**Exercise directions**
Each line in these records that contains "icon" counts once. Give the number only.

**Recorded information**
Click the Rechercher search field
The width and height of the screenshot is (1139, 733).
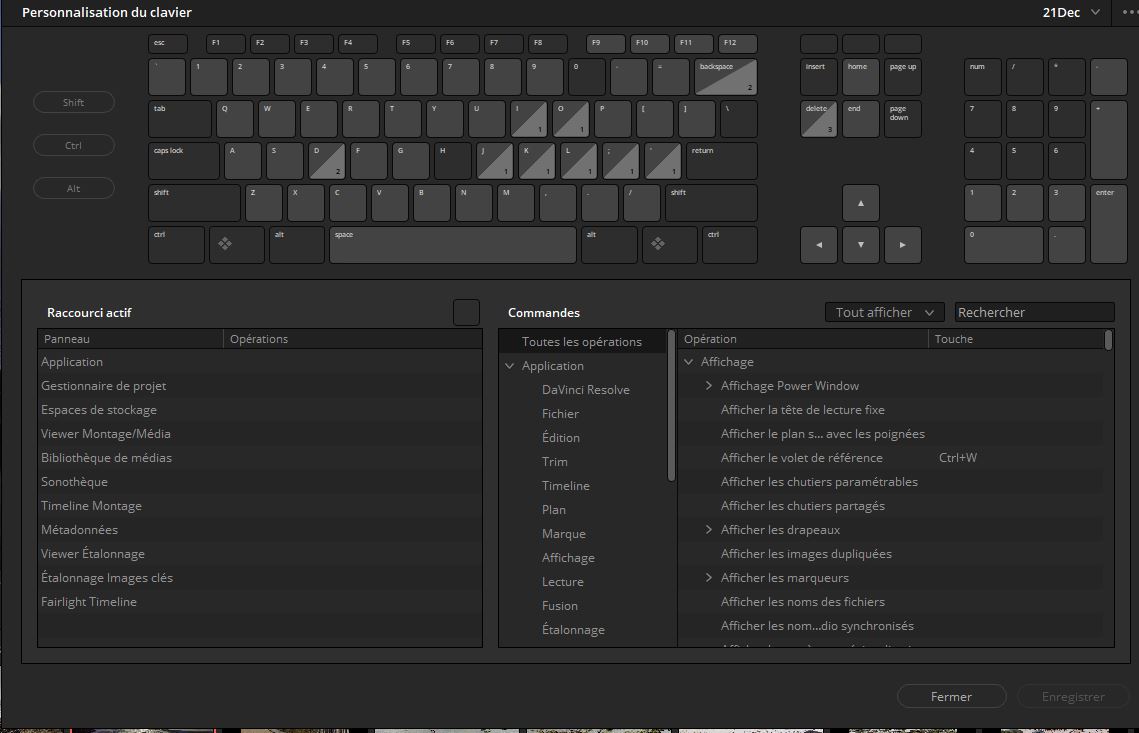click(x=1034, y=312)
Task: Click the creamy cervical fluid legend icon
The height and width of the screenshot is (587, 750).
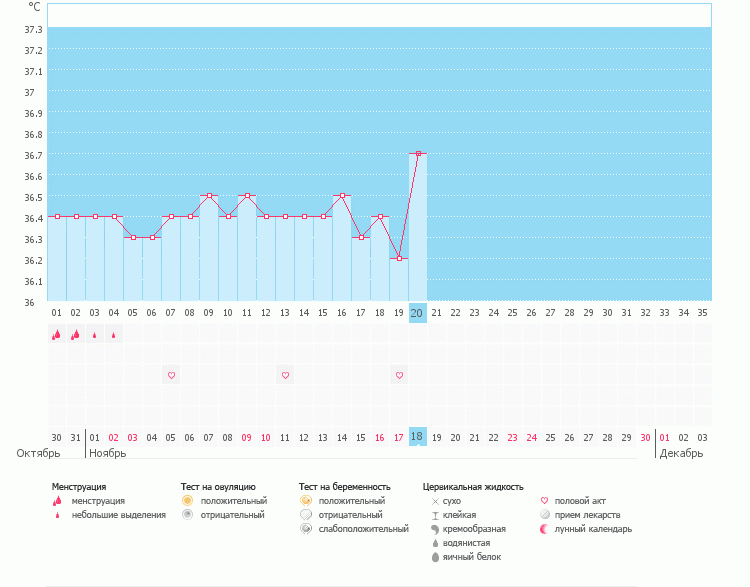Action: click(x=435, y=529)
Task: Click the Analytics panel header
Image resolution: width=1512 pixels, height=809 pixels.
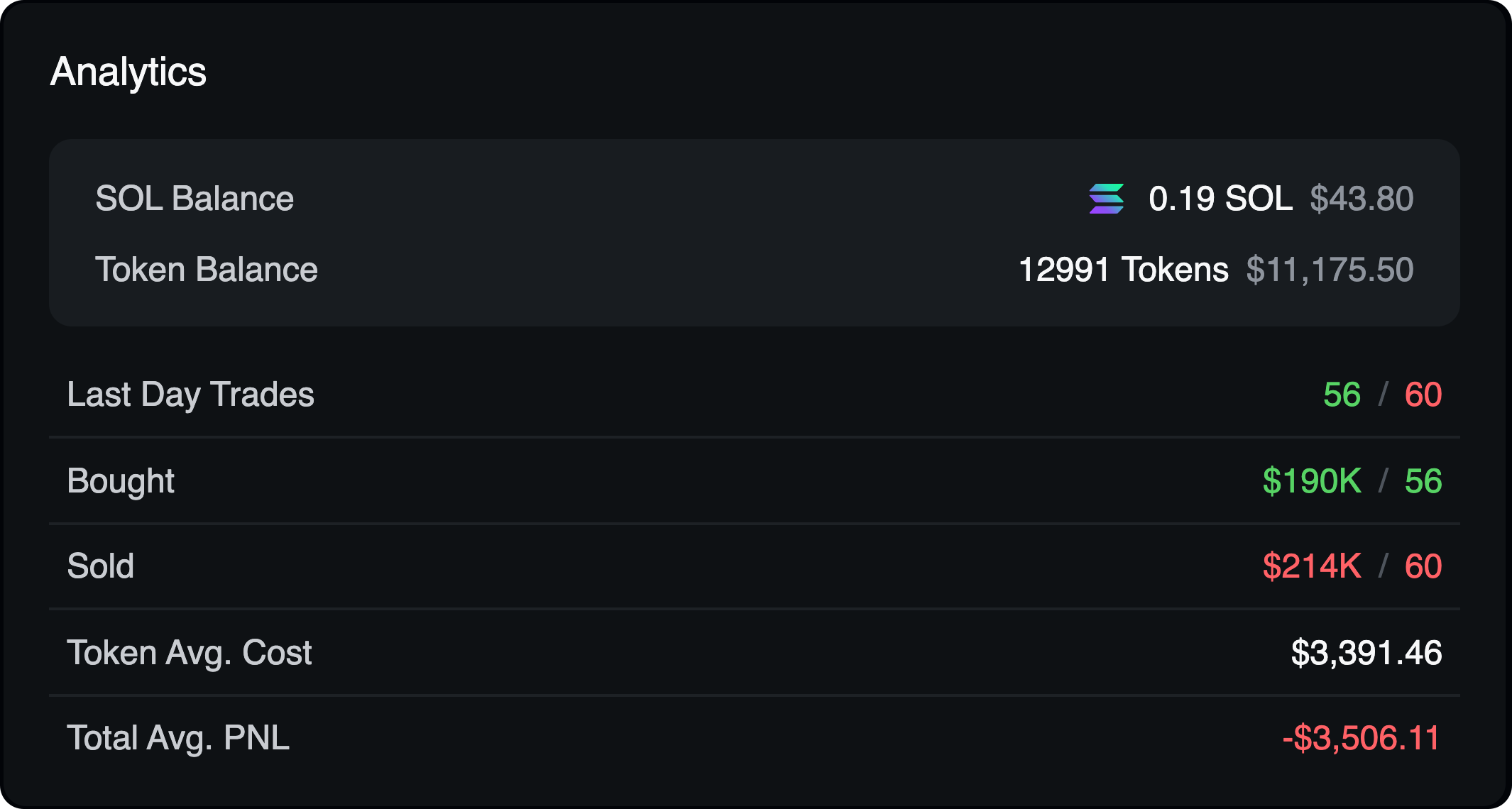Action: click(128, 72)
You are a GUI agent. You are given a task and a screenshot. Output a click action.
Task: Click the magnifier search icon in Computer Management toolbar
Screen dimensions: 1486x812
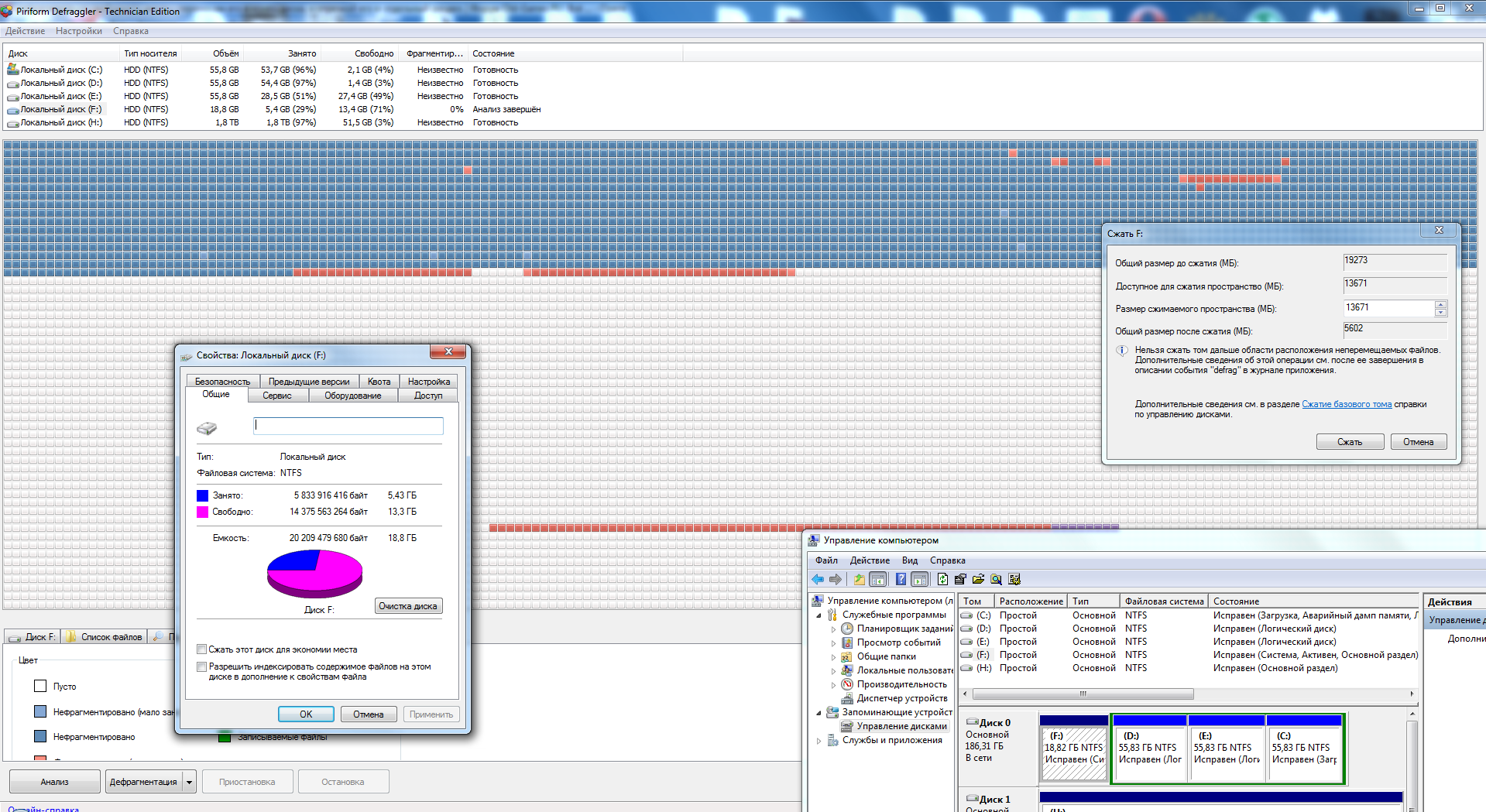point(996,579)
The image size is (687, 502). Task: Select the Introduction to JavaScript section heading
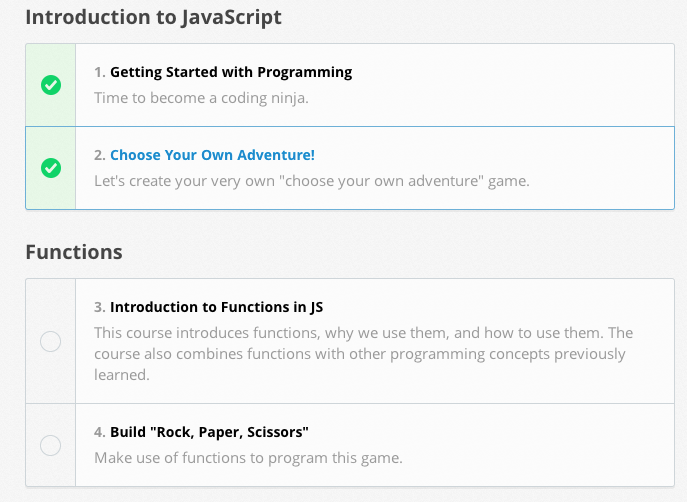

**Your response**
2